La sproporzionata quantità di terroristi palestinesi che saranno rilasciati come parte dell’accordo è una pillola difficile da digerire per gli israeliani. Sebbene nessuno dei terroristi di Nukhba sia incluso come parte di questo accordo, quelli che saranno rilasciati hanno commesso alcuni degli attacchi terroristici più atroci commessi contro gli israeliani nella storia del paese. Non possiamo mai dimenticare che il genio del 7 ottobre Yahya Sinwar ha preso parte al famigerato scambio per Gilad Shalit nel 2011. Per noi come nazione, la ferita aperta inflittaci da Hamas il 7 ottobre non potrà nemmeno iniziare a guarire finché non saranno tutti a casa. Tutti loro.
Il primo ministro Benjamin Netanyahu e il ministro degli Esteri Gideon Sa’ar hanno sottolineato negli ultimi giorni che questo cessate il fuoco è temporaneo e che se Hamas infrange l’accordo, riprenderemo la guerra con il pieno appoggio degli Stati Uniti. I nostri obiettivi di guerra, che includono la rimozione di Hamas dal potere, non sono cambiati, hanno sottolineato entrambi i leader. Il presidente Isaac Herzog, si è rivolto alla nazione la scorsa settimana, trovando le parole giuste esprimendo un equilibrio tra la gioia per la liberazione degli ostaggi e la rabbia per le condizioni di questo accordo. Sono convinta che, lo si ami o lo si detesti, Netanyahu è un astuto negoziatore e c’è molto di più in questo accordo di quanto non sembri o sia trapelato dalla sala delle trattative.

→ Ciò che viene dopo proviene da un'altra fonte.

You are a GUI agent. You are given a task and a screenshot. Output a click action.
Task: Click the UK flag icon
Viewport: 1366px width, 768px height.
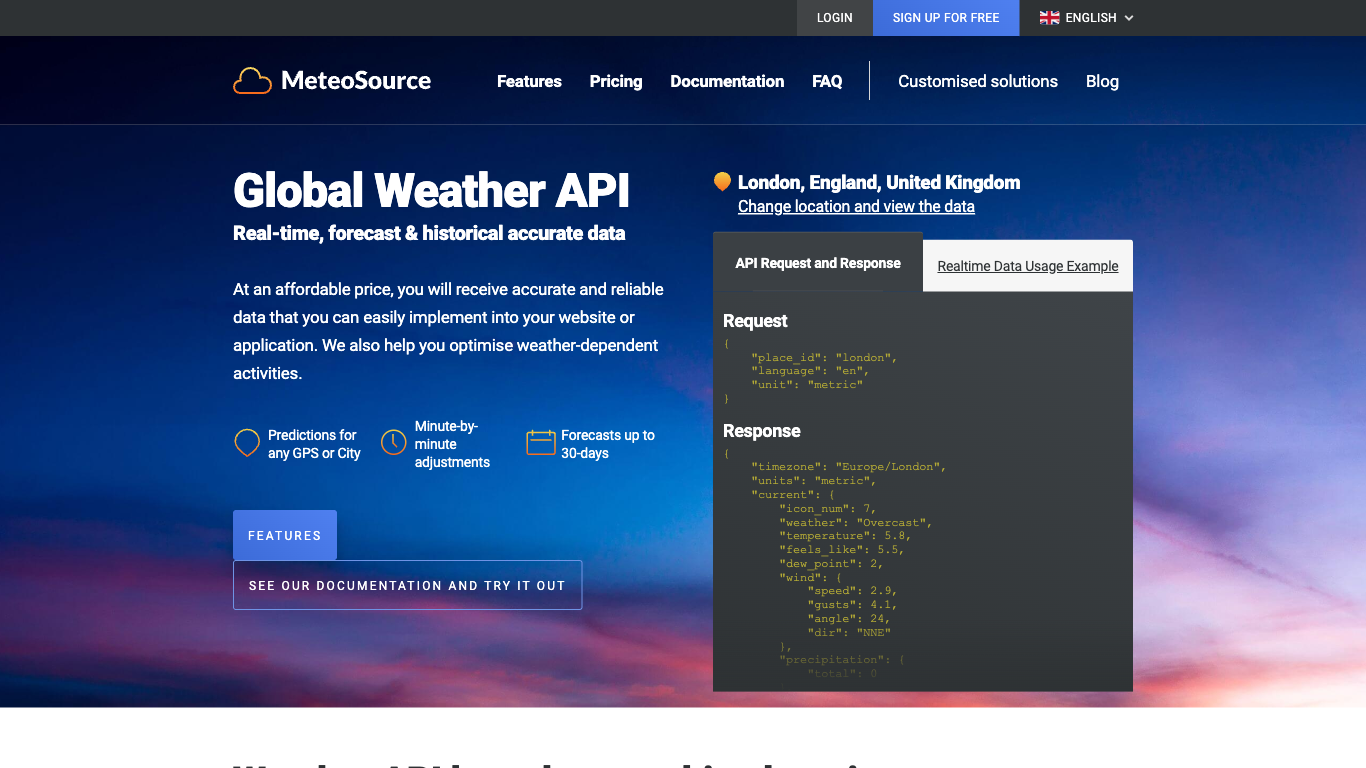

Nel frattempo, gli israeliani aspettano, trattenendo il fiato. Mentre i primi tre ostaggi, Emily Damari, Romi Gonen e Doron Steinbrecher, sono stati rilasciati e riportati tra le amorevoli braccia delle loro famiglie, la strada per la ripresa sarà lunga, ma cammineremo al loro fianco in ogni fase del viaggio.
Ora aspettiamo. Chi verrà rilasciato dopo? L’attesa è straziante.
Rolene Marks è una commentatrice del Medio Oriente spesso ascoltata alla radio e in TV, ed è la co-fondatrice di Lay of the Land e del SA-Israel Policy Forum.